TN 采用凱氏定氮法測定,TP 采用釩鉬黃顯色光度法測定,TK 采用原子吸收分光光度法測定,有機質含量采用重鉻酸鉀-硫酸法測定[10]。采用四分法取樣品5 g于100 mL錐形瓶內,加入50 mL去離子水,將錐形瓶放入振蕩器中以180 r·min-1的轉速振蕩30 min,靜置30 min 后,分別用pH 計和電導率儀測定上清液的pH 值和EC 值。采用平板計數法對墊料中的微生物數量進行測定,其中細菌在37 ℃恒溫條件下,采用牛肉膏蛋白胨培養基培養1~2 d后計數;真菌在28 ℃恒溫條件下,采用馬丁培養基培養3~4 d 后計數;放線菌在28 ℃恒溫條件下,采用改良高氏一號培養基培養5~7 d后計數。根據3種微生物培養后菌落的生長情況,選取30~300 之間菌落的平板進行計數。按照《糞便無害化衛生要求》(GB 7959—2012)的方法測定試驗結束后墊料中的糞大腸菌群、蛔蟲卵死亡率和沙門氏菌,其中糞大腸菌群數采用多管發酵法測定,蛔蟲卵死亡率采用沉淀集卵法測定,沙門氏菌采用顯色培養基法測定。將新鮮墊料按1∶10(m∶V)與去離子水混合振蕩,取5 mL 浸提液置于墊有濾紙的培養皿中,將經過預處理的甘藍種子放入恒溫培養箱(25 ℃,濕度70%)中培養48 h,測定其種子發芽率和根長。每個樣品3 個重復,每個重復10 粒種子,同時用去離子水做空白試驗(對照)。按照以下公式計算種子發芽指數(GI),最后取平均值。
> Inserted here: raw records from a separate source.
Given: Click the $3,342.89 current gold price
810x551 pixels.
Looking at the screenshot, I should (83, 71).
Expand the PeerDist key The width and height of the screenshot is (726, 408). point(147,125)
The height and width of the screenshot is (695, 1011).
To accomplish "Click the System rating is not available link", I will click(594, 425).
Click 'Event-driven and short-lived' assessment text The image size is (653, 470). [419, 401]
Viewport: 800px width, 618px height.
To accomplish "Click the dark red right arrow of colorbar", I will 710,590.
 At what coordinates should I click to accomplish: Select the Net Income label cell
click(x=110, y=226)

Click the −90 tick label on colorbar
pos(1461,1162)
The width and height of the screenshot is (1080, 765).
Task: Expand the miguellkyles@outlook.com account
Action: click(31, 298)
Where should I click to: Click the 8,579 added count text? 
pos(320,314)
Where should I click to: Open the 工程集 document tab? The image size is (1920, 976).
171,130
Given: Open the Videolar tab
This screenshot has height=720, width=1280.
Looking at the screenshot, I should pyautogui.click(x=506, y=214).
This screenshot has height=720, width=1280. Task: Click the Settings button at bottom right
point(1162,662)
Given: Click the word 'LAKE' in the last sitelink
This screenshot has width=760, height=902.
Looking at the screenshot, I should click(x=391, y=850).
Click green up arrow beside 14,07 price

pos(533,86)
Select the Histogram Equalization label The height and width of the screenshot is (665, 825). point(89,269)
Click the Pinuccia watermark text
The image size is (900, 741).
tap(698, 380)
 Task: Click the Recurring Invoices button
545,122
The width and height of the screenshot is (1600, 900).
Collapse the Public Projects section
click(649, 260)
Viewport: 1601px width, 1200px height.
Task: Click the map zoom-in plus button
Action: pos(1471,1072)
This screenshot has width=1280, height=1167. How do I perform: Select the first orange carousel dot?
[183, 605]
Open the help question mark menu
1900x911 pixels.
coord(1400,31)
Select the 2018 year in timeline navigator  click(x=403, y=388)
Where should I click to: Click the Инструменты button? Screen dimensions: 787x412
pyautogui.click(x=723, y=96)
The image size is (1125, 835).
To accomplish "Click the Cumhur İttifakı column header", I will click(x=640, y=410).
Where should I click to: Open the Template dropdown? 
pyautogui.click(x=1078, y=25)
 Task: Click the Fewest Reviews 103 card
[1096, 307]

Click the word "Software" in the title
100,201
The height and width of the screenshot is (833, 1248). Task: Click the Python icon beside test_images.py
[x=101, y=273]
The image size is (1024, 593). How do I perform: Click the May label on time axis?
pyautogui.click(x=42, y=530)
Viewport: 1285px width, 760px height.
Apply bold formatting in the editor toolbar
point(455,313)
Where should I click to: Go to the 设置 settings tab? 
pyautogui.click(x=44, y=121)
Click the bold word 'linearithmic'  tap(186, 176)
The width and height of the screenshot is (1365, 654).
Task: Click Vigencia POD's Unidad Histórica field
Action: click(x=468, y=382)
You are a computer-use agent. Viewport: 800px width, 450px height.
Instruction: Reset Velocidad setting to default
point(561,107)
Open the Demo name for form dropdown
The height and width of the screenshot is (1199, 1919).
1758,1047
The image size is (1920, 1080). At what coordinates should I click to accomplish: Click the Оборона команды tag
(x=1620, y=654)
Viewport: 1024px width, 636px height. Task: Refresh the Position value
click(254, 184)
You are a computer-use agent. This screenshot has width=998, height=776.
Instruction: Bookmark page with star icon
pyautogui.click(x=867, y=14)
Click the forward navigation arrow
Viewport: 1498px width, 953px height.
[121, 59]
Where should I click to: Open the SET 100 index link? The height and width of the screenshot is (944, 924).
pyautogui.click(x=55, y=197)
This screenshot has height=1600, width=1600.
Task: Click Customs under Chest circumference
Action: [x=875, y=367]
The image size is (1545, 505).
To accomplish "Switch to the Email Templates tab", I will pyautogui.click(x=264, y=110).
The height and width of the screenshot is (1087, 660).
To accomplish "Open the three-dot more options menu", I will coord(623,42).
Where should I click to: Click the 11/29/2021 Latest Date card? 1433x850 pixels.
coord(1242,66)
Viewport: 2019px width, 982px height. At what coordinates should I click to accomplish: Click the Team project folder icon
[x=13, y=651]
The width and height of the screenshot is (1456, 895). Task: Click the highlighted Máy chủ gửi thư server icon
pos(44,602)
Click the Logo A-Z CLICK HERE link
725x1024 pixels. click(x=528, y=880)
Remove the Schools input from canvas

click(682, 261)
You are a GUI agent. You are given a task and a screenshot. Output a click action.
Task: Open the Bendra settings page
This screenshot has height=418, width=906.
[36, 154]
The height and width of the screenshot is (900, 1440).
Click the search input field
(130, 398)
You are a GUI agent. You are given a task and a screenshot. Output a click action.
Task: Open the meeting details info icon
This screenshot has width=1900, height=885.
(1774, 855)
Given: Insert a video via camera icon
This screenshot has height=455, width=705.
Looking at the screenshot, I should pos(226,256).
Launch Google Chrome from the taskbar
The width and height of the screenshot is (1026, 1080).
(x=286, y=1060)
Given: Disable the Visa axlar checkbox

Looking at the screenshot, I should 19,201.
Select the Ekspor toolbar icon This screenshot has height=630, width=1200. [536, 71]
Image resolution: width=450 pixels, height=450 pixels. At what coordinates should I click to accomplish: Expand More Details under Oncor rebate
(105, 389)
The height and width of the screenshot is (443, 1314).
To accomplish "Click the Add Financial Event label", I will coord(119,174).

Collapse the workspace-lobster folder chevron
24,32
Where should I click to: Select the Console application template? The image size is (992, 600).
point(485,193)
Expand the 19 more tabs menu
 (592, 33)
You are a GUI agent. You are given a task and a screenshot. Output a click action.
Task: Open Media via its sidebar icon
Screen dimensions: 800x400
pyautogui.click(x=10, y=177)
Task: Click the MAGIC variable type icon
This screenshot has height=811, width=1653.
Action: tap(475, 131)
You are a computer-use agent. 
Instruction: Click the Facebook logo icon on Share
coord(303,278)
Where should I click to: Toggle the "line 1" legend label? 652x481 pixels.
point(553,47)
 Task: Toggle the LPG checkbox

發芽指數=(濾液組種子發芽率×濾液組種子發芽根長)/(對照組種子發芽率×對照組種子發芽根長)×100%。

1.3 數據分析

利用Origin 2019和SPSS 22.0軟件對試驗數據進行統計分析并繪圖,采用單因素方差和Duncan檢驗法分析顯著性差異;利用Pearson相關系數分析顯著相關性。

2 結果與分析

2.1 發酵床墊料的溫度變化

由圖1 可見,微生物原位發酵床戶廁環境溫度(SW)在3~13 ℃之間波動,而F8~F2 發酵床墊料的溫度明顯高于SW,在試驗開始后的第40~50 天分別達到高峰,之后溫度下降,到第80天溫度降至15 ℃以下接近室溫,發酵結束。其中,F8 號發酵床墊料溫度最高達到了44.33 ℃;F6和F7號發酵床墊料溫度最高分別達到了51.66 ℃和50.24 ℃,且在35 ℃以上維持了10 d 左右;F3、F4 和F5 號發酵床墊料溫度最高為37.46~44.33 ℃;F1 和F2 號發酵床墊料溫度最高分別達到了30.67 ℃和34.33 ℃。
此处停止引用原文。